Data extract:
********
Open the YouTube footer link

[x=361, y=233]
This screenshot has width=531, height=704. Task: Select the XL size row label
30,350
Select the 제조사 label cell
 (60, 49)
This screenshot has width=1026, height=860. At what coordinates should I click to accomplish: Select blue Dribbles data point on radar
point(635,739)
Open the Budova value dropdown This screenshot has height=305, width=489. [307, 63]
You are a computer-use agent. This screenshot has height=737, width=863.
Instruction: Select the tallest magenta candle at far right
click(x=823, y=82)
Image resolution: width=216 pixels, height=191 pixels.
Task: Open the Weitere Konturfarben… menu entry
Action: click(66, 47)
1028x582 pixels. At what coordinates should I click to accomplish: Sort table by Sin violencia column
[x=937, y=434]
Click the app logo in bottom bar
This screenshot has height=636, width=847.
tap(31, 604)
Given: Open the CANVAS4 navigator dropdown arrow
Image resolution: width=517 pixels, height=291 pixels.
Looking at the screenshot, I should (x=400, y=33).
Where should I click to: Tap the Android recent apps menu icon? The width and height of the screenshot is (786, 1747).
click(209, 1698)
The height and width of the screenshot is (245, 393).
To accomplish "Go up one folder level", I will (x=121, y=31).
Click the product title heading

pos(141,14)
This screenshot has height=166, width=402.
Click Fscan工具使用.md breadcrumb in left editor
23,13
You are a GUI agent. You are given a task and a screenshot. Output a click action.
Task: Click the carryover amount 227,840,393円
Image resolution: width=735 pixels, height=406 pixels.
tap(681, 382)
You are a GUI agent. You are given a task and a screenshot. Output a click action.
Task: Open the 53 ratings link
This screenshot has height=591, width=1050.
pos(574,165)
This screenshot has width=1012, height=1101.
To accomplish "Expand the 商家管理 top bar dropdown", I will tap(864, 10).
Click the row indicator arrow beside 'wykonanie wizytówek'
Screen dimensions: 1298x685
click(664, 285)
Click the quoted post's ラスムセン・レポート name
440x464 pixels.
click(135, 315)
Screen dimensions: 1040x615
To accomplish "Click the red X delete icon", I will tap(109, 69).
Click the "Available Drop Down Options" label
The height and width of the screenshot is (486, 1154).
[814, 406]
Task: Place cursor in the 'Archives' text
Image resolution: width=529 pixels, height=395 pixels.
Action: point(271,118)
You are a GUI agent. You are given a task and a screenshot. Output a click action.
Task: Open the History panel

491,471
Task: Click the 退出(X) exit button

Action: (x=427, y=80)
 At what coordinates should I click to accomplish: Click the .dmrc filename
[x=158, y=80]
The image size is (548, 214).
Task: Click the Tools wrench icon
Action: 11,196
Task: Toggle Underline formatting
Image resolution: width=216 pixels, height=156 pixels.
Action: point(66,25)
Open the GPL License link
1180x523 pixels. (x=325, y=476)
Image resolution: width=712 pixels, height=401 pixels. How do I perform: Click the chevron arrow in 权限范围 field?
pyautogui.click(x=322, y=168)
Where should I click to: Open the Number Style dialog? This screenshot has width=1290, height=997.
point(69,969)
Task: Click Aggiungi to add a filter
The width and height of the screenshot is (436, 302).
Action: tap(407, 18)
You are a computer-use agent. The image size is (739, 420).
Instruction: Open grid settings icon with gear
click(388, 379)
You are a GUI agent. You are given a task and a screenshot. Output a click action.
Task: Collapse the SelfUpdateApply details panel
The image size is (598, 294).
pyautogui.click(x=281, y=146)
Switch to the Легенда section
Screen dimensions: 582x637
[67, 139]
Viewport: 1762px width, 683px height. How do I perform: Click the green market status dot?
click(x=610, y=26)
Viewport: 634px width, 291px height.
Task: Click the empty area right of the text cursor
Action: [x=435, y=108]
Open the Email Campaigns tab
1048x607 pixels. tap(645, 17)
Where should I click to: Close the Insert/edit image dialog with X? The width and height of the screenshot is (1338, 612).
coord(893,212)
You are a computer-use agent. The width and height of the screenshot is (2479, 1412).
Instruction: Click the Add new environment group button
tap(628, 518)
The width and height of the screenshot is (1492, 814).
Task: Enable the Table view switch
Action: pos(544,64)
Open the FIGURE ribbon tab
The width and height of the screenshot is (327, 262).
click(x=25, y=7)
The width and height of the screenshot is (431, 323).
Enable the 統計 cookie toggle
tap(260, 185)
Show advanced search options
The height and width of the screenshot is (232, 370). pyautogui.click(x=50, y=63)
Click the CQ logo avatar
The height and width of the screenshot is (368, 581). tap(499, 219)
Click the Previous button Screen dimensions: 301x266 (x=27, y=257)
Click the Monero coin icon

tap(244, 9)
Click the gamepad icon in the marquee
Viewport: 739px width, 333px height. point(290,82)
********
Exercise:
Once more, write out the entries exactly as they were written.

Expected answer:
Open the YouTube footer link

[x=361, y=233]
This screenshot has width=531, height=704. Task: Select the XL size row label
30,350
Select the 제조사 label cell
 (60, 49)
This screenshot has width=1026, height=860. At what coordinates should I click to accomplish: Select blue Dribbles data point on radar
point(635,739)
Open the Budova value dropdown This screenshot has height=305, width=489. [307, 63]
You are a computer-use agent. This screenshot has height=737, width=863.
Instruction: Select the tallest magenta candle at far right
click(x=823, y=82)
Image resolution: width=216 pixels, height=191 pixels.
Task: Open the Weitere Konturfarben… menu entry
Action: click(66, 47)
1028x582 pixels. At what coordinates should I click to accomplish: Sort table by Sin violencia column
[x=937, y=434]
Click the app logo in bottom bar
This screenshot has height=636, width=847.
tap(31, 604)
Given: Open the CANVAS4 navigator dropdown arrow
Image resolution: width=517 pixels, height=291 pixels.
Looking at the screenshot, I should (x=400, y=33).
Where should I click to: Tap the Android recent apps menu icon? The width and height of the screenshot is (786, 1747).
click(209, 1698)
The height and width of the screenshot is (245, 393).
To accomplish "Go up one folder level", I will (x=121, y=31).
Click the product title heading

pos(141,14)
This screenshot has height=166, width=402.
Click Fscan工具使用.md breadcrumb in left editor
23,13
You are a GUI agent. You are given a task and a screenshot. Output a click action.
Task: Click the carryover amount 227,840,393円
Image resolution: width=735 pixels, height=406 pixels.
tap(681, 382)
You are a GUI agent. You are given a task and a screenshot. Output a click action.
Task: Open the 53 ratings link
This screenshot has height=591, width=1050.
pos(574,165)
This screenshot has width=1012, height=1101.
To accomplish "Expand the 商家管理 top bar dropdown", I will tap(864, 10).
Click the row indicator arrow beside 'wykonanie wizytówek'
Screen dimensions: 1298x685
click(664, 285)
Click the quoted post's ラスムセン・レポート name
440x464 pixels.
click(135, 315)
Screen dimensions: 1040x615
To accomplish "Click the red X delete icon", I will tap(109, 69).
Click the "Available Drop Down Options" label
The height and width of the screenshot is (486, 1154).
[814, 406]
Task: Place cursor in the 'Archives' text
Image resolution: width=529 pixels, height=395 pixels.
Action: point(271,118)
You are a GUI agent. You are given a task and a screenshot. Output a click action.
Task: Open the History panel

491,471
Task: Click the 退出(X) exit button

Action: (x=427, y=80)
 At what coordinates should I click to accomplish: Click the .dmrc filename
[x=158, y=80]
The image size is (548, 214).
Task: Click the Tools wrench icon
Action: 11,196
Task: Toggle Underline formatting
Image resolution: width=216 pixels, height=156 pixels.
Action: point(66,25)
Open the GPL License link
1180x523 pixels. (x=325, y=476)
Image resolution: width=712 pixels, height=401 pixels. How do I perform: Click the chevron arrow in 权限范围 field?
pyautogui.click(x=322, y=168)
Where should I click to: Open the Number Style dialog? This screenshot has width=1290, height=997.
point(69,969)
Task: Click Aggiungi to add a filter
The width and height of the screenshot is (436, 302).
Action: tap(407, 18)
You are a computer-use agent. The image size is (739, 420).
Instruction: Open grid settings icon with gear
click(388, 379)
You are a GUI agent. You are given a task and a screenshot. Output a click action.
Task: Collapse the SelfUpdateApply details panel
The image size is (598, 294).
pyautogui.click(x=281, y=146)
Switch to the Легенда section
Screen dimensions: 582x637
[67, 139]
Viewport: 1762px width, 683px height. How do I perform: Click the green market status dot?
click(x=610, y=26)
Viewport: 634px width, 291px height.
Task: Click the empty area right of the text cursor
Action: [x=435, y=108]
Open the Email Campaigns tab
1048x607 pixels. tap(645, 17)
Where should I click to: Close the Insert/edit image dialog with X? The width and height of the screenshot is (1338, 612).
coord(893,212)
You are a computer-use agent. The width and height of the screenshot is (2479, 1412).
Instruction: Click the Add new environment group button
tap(628, 518)
The width and height of the screenshot is (1492, 814).
Task: Enable the Table view switch
Action: pos(544,64)
Open the FIGURE ribbon tab
The width and height of the screenshot is (327, 262).
click(x=25, y=7)
The width and height of the screenshot is (431, 323).
Enable the 統計 cookie toggle
tap(260, 185)
Show advanced search options
The height and width of the screenshot is (232, 370). pyautogui.click(x=50, y=63)
Click the CQ logo avatar
The height and width of the screenshot is (368, 581). tap(499, 219)
Click the Previous button Screen dimensions: 301x266 (x=27, y=257)
Click the Monero coin icon

tap(244, 9)
Click the gamepad icon in the marquee
Viewport: 739px width, 333px height. point(290,82)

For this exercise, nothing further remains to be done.